AIM OF THE TASK
Copy every line of the data that contains the string "will".

INFORMATION SUPPLIED
------------

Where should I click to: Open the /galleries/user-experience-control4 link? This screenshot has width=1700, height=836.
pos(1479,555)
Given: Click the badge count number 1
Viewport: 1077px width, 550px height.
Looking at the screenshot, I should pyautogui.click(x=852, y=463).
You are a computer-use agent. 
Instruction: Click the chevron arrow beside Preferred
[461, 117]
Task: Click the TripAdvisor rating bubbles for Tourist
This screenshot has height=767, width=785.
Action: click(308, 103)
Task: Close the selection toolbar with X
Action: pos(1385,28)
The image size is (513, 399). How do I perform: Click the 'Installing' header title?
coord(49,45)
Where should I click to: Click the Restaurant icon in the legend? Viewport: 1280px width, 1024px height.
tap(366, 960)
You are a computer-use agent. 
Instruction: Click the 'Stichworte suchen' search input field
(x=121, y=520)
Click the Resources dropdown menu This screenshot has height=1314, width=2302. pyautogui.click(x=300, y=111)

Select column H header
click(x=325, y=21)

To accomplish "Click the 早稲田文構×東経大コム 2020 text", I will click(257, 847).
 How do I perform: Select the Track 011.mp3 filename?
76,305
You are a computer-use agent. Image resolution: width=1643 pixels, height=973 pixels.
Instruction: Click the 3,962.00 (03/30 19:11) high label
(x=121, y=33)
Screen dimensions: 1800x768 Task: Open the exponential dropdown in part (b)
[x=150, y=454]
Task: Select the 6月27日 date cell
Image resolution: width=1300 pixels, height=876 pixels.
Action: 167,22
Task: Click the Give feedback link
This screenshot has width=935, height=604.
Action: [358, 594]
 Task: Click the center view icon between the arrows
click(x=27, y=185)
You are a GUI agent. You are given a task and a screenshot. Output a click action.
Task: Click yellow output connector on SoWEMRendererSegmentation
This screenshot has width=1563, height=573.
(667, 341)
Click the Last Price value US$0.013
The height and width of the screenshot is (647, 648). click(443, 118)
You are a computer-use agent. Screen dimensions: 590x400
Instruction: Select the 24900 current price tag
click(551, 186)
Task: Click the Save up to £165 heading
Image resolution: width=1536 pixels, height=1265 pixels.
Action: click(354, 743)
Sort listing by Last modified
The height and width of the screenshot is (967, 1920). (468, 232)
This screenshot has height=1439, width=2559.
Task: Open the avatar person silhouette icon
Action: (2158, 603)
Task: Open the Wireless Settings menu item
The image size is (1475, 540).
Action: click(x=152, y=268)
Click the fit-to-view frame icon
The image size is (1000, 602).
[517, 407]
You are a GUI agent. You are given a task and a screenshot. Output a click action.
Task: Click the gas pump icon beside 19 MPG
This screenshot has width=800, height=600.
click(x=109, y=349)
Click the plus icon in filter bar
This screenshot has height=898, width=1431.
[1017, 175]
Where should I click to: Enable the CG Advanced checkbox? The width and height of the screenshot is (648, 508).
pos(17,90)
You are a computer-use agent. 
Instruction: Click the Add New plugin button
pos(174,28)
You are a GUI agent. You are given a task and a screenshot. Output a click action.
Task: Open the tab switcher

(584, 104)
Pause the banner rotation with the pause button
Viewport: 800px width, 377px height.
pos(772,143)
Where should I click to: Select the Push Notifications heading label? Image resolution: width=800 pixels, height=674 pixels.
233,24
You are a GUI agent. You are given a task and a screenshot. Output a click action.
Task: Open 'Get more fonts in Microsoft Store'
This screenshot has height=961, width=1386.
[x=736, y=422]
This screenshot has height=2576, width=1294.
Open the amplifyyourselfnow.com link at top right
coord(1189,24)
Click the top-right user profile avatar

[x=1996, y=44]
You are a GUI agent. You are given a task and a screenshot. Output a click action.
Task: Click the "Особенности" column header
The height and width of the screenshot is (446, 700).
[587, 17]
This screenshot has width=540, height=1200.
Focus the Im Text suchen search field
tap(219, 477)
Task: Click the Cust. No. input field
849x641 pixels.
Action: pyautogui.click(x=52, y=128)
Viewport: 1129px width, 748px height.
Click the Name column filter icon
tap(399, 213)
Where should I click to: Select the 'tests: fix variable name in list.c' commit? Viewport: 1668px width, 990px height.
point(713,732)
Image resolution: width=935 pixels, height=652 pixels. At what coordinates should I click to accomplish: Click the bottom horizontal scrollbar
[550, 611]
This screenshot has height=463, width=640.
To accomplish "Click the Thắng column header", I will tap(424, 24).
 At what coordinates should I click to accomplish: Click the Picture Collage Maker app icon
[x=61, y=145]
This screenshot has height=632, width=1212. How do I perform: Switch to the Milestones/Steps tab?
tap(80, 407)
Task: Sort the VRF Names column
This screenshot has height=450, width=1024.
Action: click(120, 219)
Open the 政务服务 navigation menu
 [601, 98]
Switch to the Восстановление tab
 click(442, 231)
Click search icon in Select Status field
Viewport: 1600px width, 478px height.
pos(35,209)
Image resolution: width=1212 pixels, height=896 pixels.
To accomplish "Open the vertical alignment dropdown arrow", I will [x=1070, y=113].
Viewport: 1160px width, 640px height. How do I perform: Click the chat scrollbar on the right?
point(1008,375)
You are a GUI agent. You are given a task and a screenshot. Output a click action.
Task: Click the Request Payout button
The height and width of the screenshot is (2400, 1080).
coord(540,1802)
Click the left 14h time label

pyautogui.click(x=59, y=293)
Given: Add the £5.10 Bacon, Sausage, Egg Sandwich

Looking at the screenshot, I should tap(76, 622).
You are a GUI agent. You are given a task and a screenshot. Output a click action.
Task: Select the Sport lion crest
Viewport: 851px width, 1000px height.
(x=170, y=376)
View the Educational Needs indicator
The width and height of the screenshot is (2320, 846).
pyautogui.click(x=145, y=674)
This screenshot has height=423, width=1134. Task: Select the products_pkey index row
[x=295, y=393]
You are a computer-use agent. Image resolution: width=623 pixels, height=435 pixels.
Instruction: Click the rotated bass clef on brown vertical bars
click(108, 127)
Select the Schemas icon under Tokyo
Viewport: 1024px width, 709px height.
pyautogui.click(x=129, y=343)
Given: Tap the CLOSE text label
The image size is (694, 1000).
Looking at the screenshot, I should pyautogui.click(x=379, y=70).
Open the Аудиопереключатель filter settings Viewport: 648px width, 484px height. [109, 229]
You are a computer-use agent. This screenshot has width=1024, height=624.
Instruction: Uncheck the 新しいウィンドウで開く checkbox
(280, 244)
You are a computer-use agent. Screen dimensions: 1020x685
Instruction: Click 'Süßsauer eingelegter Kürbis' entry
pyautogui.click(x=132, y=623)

------------

RESPONSE TO THIS EXERCISE
To accomplish "Click the 早稲田文構×東経大コム 2020 text", I will click(257, 847).
To accomplish "Click the Thắng column header", I will tap(424, 24).
To accomplish "Open the vertical alignment dropdown arrow", I will [x=1070, y=113].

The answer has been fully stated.